I couldn’t shake the image of Ethan, pointing that gun at her head. It would have been so easy to lay all of this misery at Oscar’s feet, or Jim’s, but I couldn’t assume I was looking for one killer. Ethan’s reasons for being angry with us hadn’t changed.

“What’s the point in all of this, Naomi?” Dad asked. “You’re talking about ancient history. You deserve better than getting dragged around through this stuff again. You should get back to making pretty pictures of fancy people.” It was possibly the most supportive thing he’d ever said to me.

“You’re a really terrible father,” I said, matter-of-fact. “You know that, right?”

“Of course I know it. I’m dumb but I’m not stupid,” he said. “It’s not like you’re winning Daughter of the Year prizes yourself.”

“Oh, fuck off.”

“Same to you.”

I saluted him with my beer and took a long swig. It was already warming up in my hand.

Dad pursed his lips. “You know, I’ve been thinking. I could use some help around here. Tidy up a bit, you know. Just so that lady cop stops complaining.”

“You really think you can part with this stuff?” I asked.

“Most of it’s junk anyhow,” he grumbled. “There’s just too much of it to do it myself.” He inspected the carpet at his shoes.

“I can help. I will,” I said. “If you’re willing, I mean.”

“Maybe we’ll even find my #1 Dad mug in here somewhere,” he joked.

“Could be,” I allowed. I knew it didn’t mean anything. He’d said that sort of thing before, and it only ever lasted until the first trash bag came out. But saying it mattered. Wanting it mattered. “Dad, I don’t know what to do,” I confessed.

“You should rest,” Dad said. “I may be a shitty dad, but I know when a person’s too licked to stand. Take a goddamn nap or something. I’ll go get us some dinner.”

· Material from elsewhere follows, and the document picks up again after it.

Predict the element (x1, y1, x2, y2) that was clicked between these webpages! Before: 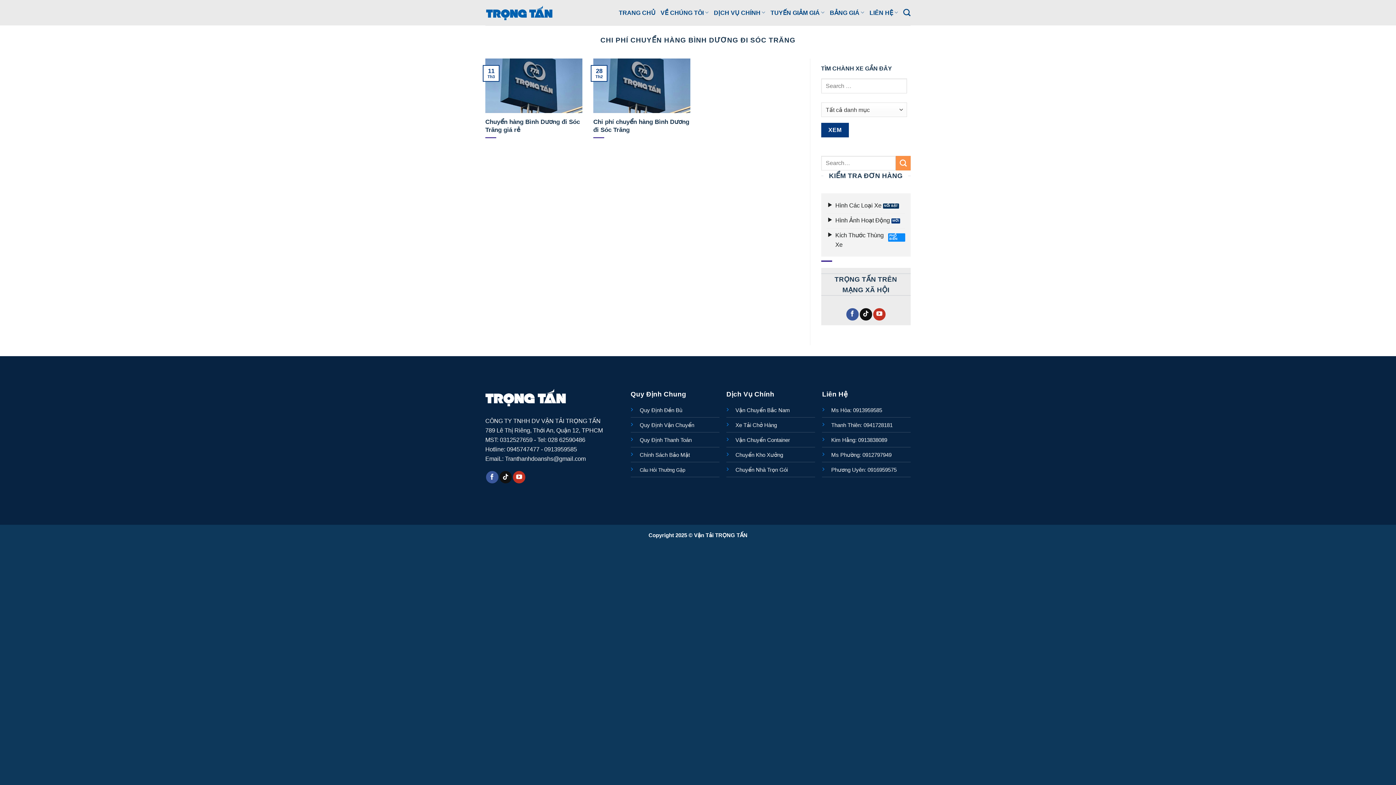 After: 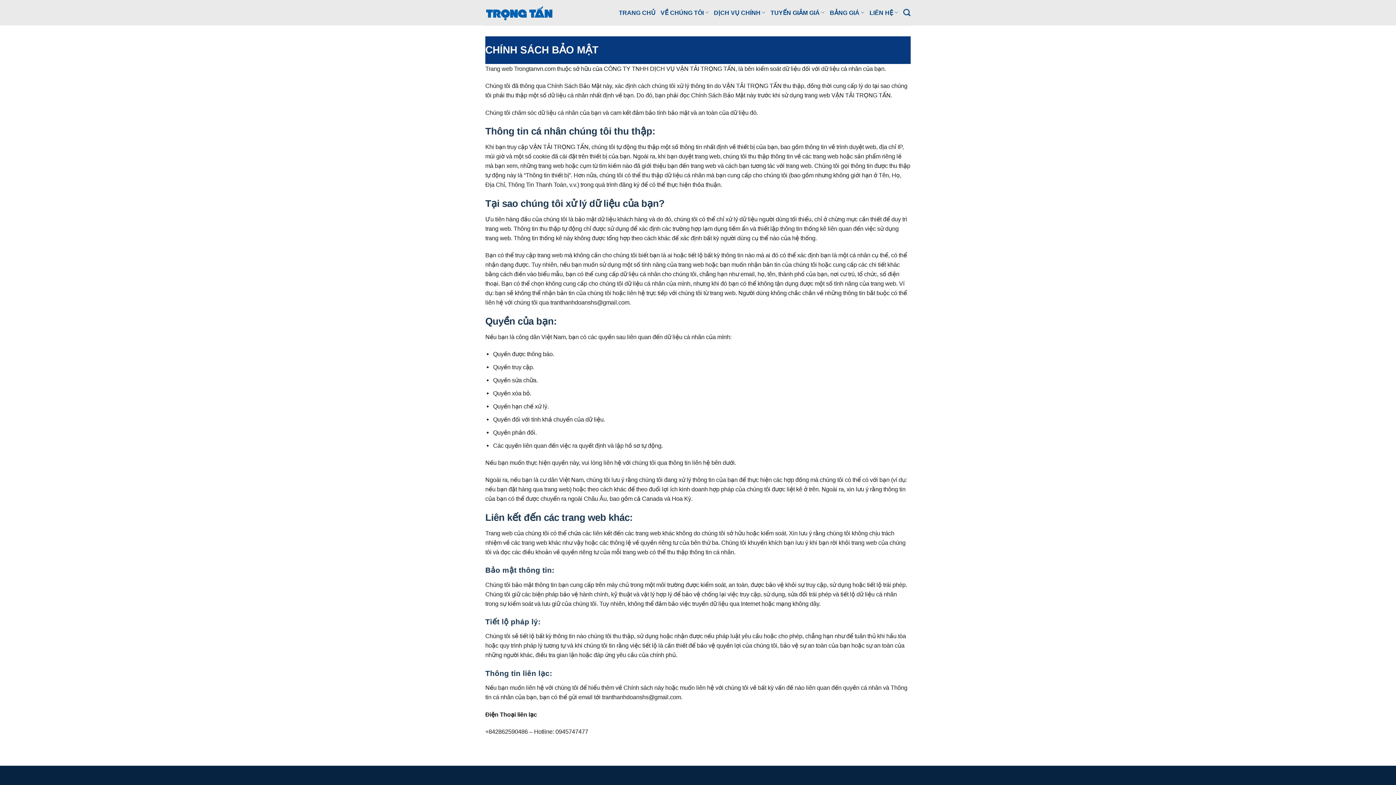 Action: label: Chính Sách Bảo Mật bbox: (639, 451, 690, 458)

He stumped his way out of the room. The door didn’t quite close behind him, bouncing open when it hit the corner of a cardboard box.

I stood and walked to the window. It faced out back, toward the scraggle of trees, a trailer overgrown with blackberry vines, the rusted skeleton of a bicycle. I drank as much of the beer as I could stomach and set it on the sill, next to the brittle body of a dead fly.

The door creaked. “Did you need cash or something?” I said, turning. But it wasn’t Dad.

It was Ethan. My body tensed all at once with an instant awareness of the cage around me. Four walls, one door, the window too rusted to open easily. Ethan, rangy and tall, filling the only exit. Fear was a hand holding tight to the back of my neck.